If you're an actor working in Hollywood, chances are you'll end up starring in at least one flop over the course of your career. Some actors are apologetic or regretful about the bombs they've done, but others refuse to join in the hatefest. Whether they had a good time on set, enjoyed spending the mounds of coin they made, or genuinely believe the movie was good and deserved better, many stars stand firmly behind some of the most notorious bombs in movie history.
John Travolta will go to his grave defending Battlefield Earth even though that film is a giggle-fest of the highest order. Michael Caine has never even seen Jaws: The Revenge, but it paid for his very nice house - so why would he regret doing it? Howard the Duck helped Tim Robbins produce a bunch of plays he wouldn't have been able to do otherwise. These actors have different reasons for defending their flops, but they have one thing in common: They're not apologizing.
If you're looking for a big-budget, sci-fi epic that's utterly reviled by critics and audiences alike, then look no further than 2000's Battlefield Earth. This action film adaptation of the L. Ron Hubbard novel of the same name managed an abysmal critics' score of 3% and an audience score of 12% on Rotten Tomatoes. This is backed up by its dreadful box office performance and the fact that it swept the Golden Raspberry Awards that year.

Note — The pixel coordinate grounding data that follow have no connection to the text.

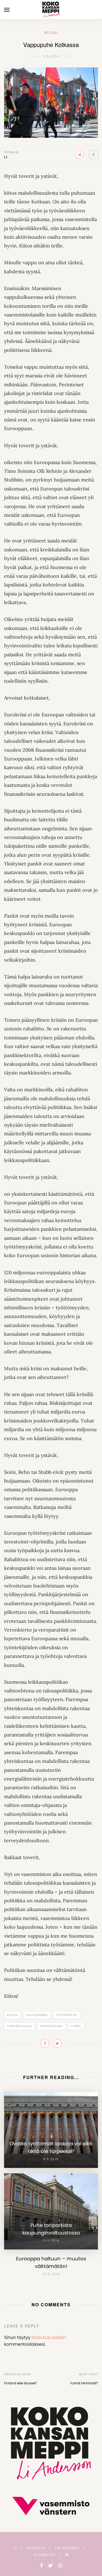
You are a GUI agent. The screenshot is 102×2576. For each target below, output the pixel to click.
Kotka (12, 2015)
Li (5, 157)
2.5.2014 (51, 56)
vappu (76, 2026)
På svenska (67, 2548)
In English (44, 2554)
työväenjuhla (19, 2026)
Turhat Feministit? (84, 2383)
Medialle (36, 2548)
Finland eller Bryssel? (20, 2383)
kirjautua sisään (49, 2337)
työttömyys (66, 2015)
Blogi (51, 32)
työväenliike (51, 2026)
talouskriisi (37, 2015)
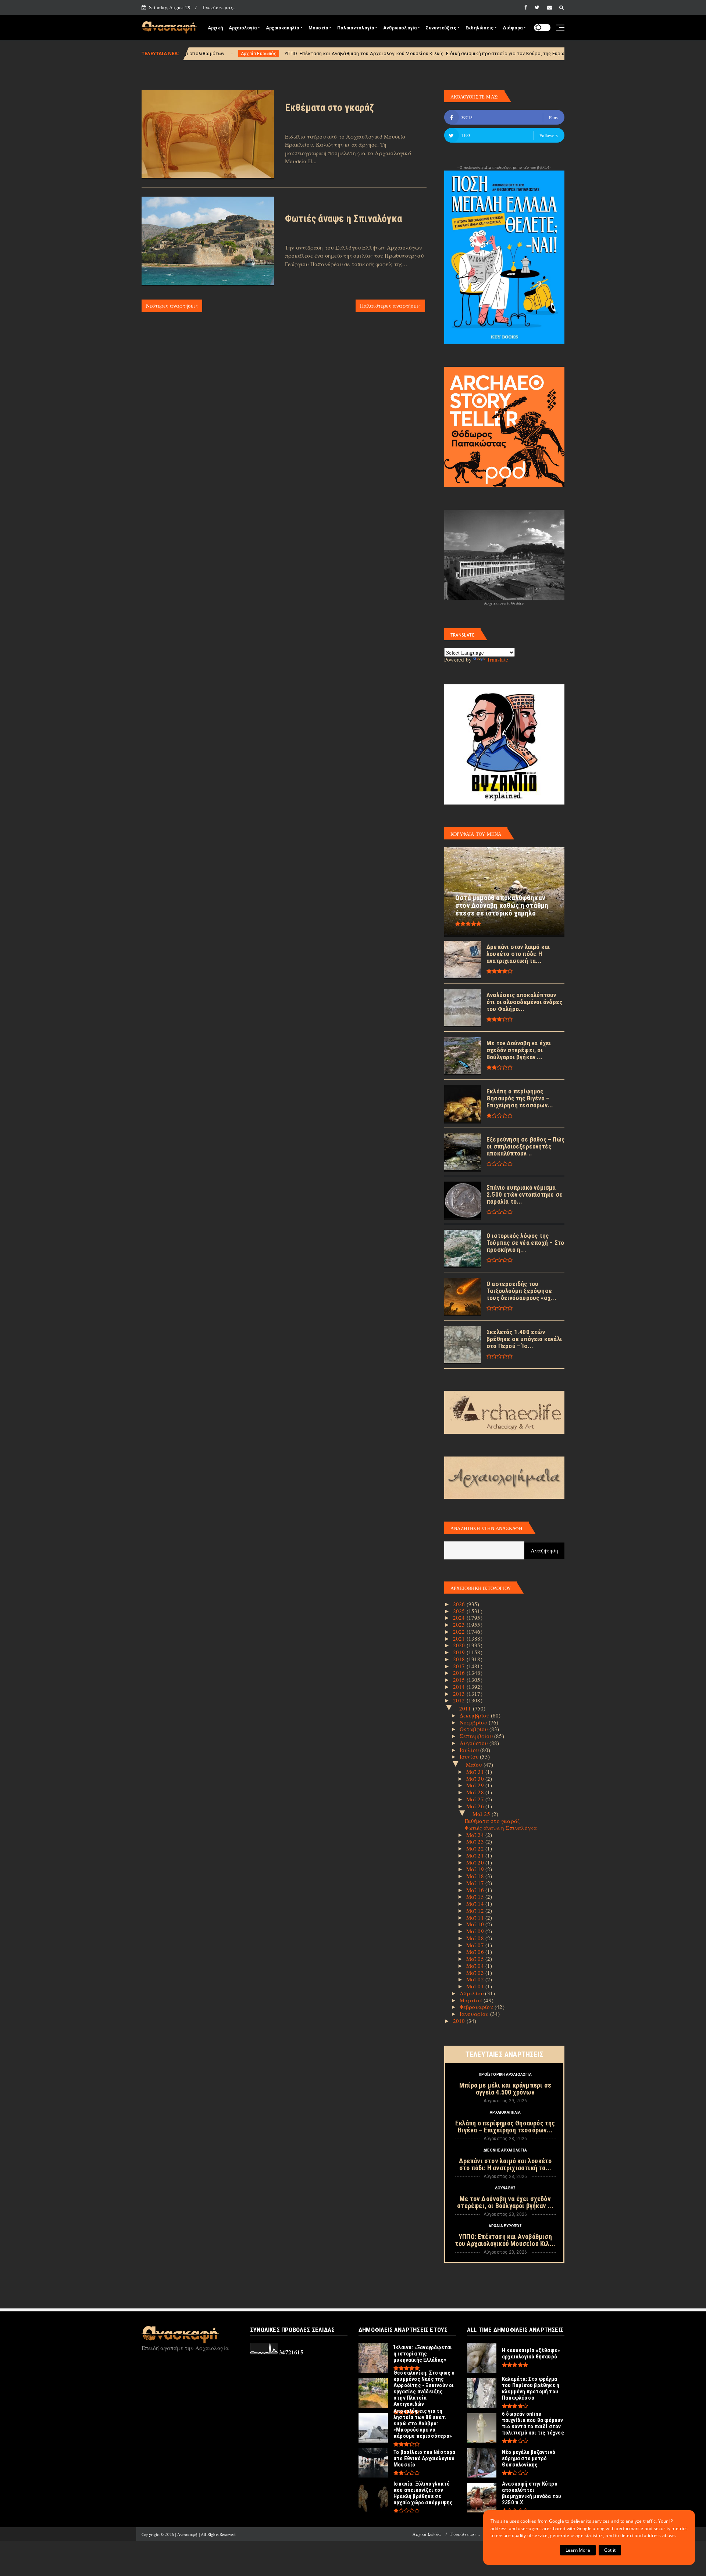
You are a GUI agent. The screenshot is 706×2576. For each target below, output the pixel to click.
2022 (460, 1631)
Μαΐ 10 (475, 1924)
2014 (460, 1686)
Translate (497, 659)
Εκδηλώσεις (479, 28)
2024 (460, 1617)
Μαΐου (475, 1764)
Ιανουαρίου (475, 2013)
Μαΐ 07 (475, 1945)
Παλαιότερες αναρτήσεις (390, 305)
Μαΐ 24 (475, 1834)
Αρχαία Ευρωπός (505, 2226)
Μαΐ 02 (475, 1979)
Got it (610, 2550)
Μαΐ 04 (475, 1965)
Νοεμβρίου (474, 1722)
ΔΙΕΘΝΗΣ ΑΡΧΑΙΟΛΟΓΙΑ (505, 2150)
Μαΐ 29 (475, 1785)
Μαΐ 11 (475, 1917)
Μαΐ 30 (475, 1778)
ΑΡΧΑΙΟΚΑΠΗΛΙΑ (505, 2112)
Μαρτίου (472, 2000)
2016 (460, 1672)
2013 (460, 1693)
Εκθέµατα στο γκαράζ (329, 108)
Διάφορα (513, 28)
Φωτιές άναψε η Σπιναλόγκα (343, 219)
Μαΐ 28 (475, 1792)
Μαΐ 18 (475, 1876)
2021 (460, 1638)
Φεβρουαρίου (477, 2006)
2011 (466, 1708)
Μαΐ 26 (475, 1806)
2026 (460, 1604)
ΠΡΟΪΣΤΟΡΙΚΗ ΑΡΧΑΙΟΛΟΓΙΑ (505, 2074)
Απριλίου (472, 1993)
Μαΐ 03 (475, 1972)
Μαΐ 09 (475, 1931)
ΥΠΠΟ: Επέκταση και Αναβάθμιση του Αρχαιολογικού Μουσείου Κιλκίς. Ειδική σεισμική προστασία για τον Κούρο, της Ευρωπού (284, 53)
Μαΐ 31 (475, 1771)
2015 (460, 1679)
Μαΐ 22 (475, 1848)
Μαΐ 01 (475, 1986)
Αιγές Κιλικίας (461, 53)
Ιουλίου (470, 1749)
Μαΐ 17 (475, 1883)
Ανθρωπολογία (400, 28)
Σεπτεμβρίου (477, 1736)
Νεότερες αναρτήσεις (172, 305)
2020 (460, 1645)
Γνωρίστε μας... (219, 7)
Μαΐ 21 (475, 1855)
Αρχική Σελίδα (427, 2534)
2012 (460, 1700)
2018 (460, 1659)
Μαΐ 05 (475, 1958)
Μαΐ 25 (482, 1813)
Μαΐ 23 (475, 1841)
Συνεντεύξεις (441, 28)
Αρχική (215, 28)
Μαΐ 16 (475, 1890)
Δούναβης (505, 2188)
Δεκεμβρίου (475, 1715)
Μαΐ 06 (475, 1951)
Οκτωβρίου (474, 1729)
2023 (460, 1624)
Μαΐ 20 (475, 1862)
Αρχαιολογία (243, 28)
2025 (460, 1611)
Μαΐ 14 (475, 1903)
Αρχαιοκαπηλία (282, 28)
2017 (460, 1666)
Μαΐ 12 (475, 1910)
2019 (460, 1652)
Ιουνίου (470, 1756)
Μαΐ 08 (475, 1938)
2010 (460, 2020)
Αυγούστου (474, 1742)
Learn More (578, 2550)
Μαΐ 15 (475, 1896)
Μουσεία (318, 28)
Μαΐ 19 (475, 1869)
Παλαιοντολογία (355, 28)
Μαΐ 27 (475, 1799)
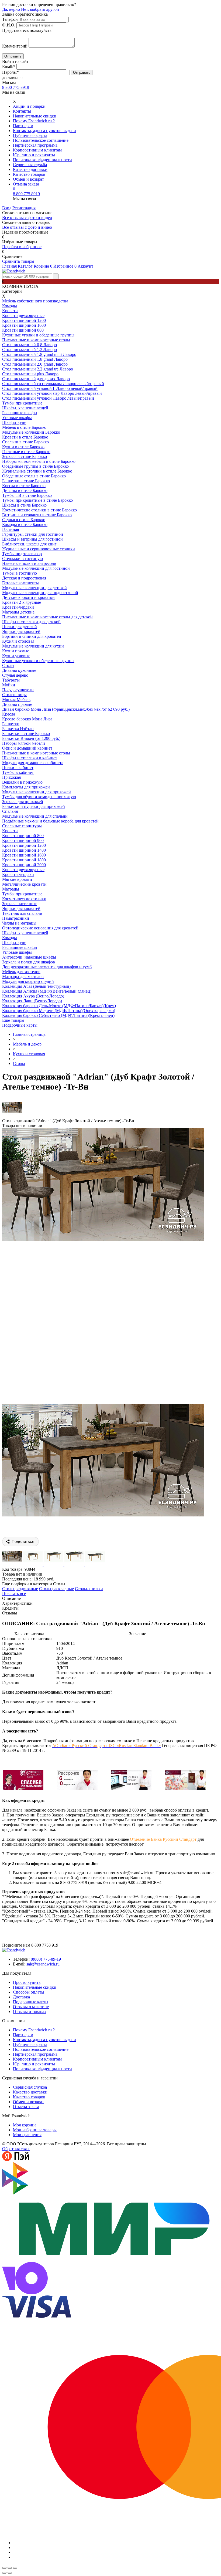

One of the few who seem to dig Battlefield Earth is its star/producer John Travolta. During a 2017 interview with the Daily Beast's Marlow Stern, Travolta was asked if he regretted making the movie. "No way," he replied. "Are you kidding? Why would I ever regret that? I had the power to do whatever I wanted, and I chose to do a book that I thought was worthy of making into a movie. It's a beautiful film."
After Michael Caine became a Hollywood mainstay in the '60s and '70s, but before he became a go-to supporting actor throughout the '90s and 2000s, the actor hit a bit of a career slump. This downturn saw Caine taking roles in lackluster films because, well, a guy's gotta make a living. One of these pictures was 1987's Jaws: The Revenge. With the all-time great tagline of "This Time It's Personal" and an astonishing 0% from critics on Rotten Tomatoes, Jaws: The Revenge is one of the most iconically bad movies of all time.
So, does Caine regret starring in it? Far from it. The actor once said, "I have never seen it but by all accounts it is terrible. However, I have seen the house that it built, and it is terrific." If you could make enough money to purchase a nice house from a few weeks of work (in the Bahamas, no less), it stands to reason you'd feel the same way.
If starring in a film helps you renovate a decaying castle in Ireland, it's hard to entirely regret that decision. 2000's Dungeons & Dragons, based on the popular role-playing game of the same name, may have been a box office bomb, condemned by critics and audiences alike, but Jeremy Irons - who played the evil Mage Profion - got paid a hefty sum to be in it, so it's all gravy to him.
When reflecting on Dungeons & Dragons, Irons has mentioned that "once in a while you have to risk a bit" - and even though he called shooting the film "a nightmare of a production," he is quick to remind those who ask him about the project that he got paid. Considering Irons has appeared in over 30 movies since Dungeons & Dragons was unleashed upon the world, it's clear he's laughing all the way to the bank.
1987's superflop Ishtar is one of the most notorious films in all of Hollywood history. As it fell victim to extensive delays and a ballooning budget, the movie was denounced before it even came out and has gone on to become (arguably unfairly) labeled as one of the worst movies of all time. While it's obvious that both critics and audiences weren't exactly in love with the film, there are many worse movies from 1987 alone (hello again, Jaws: The Revenge).
While the film's production in Morocco was certainly turbulent, star Dustin Hoffman looks back on Ishtar fondly. In a 2009 interview with Ain't It Cool News, Hoffman explained:
The thing I love about [Ishtar] - and I love it with all of its flaws - is that it has a statement to make. And that is: It is far, far better to spend a life being second rate in something that you're passionate about, than to spend a life being first-rate at that which you are not passionate about. I thought that was worth making a movie about.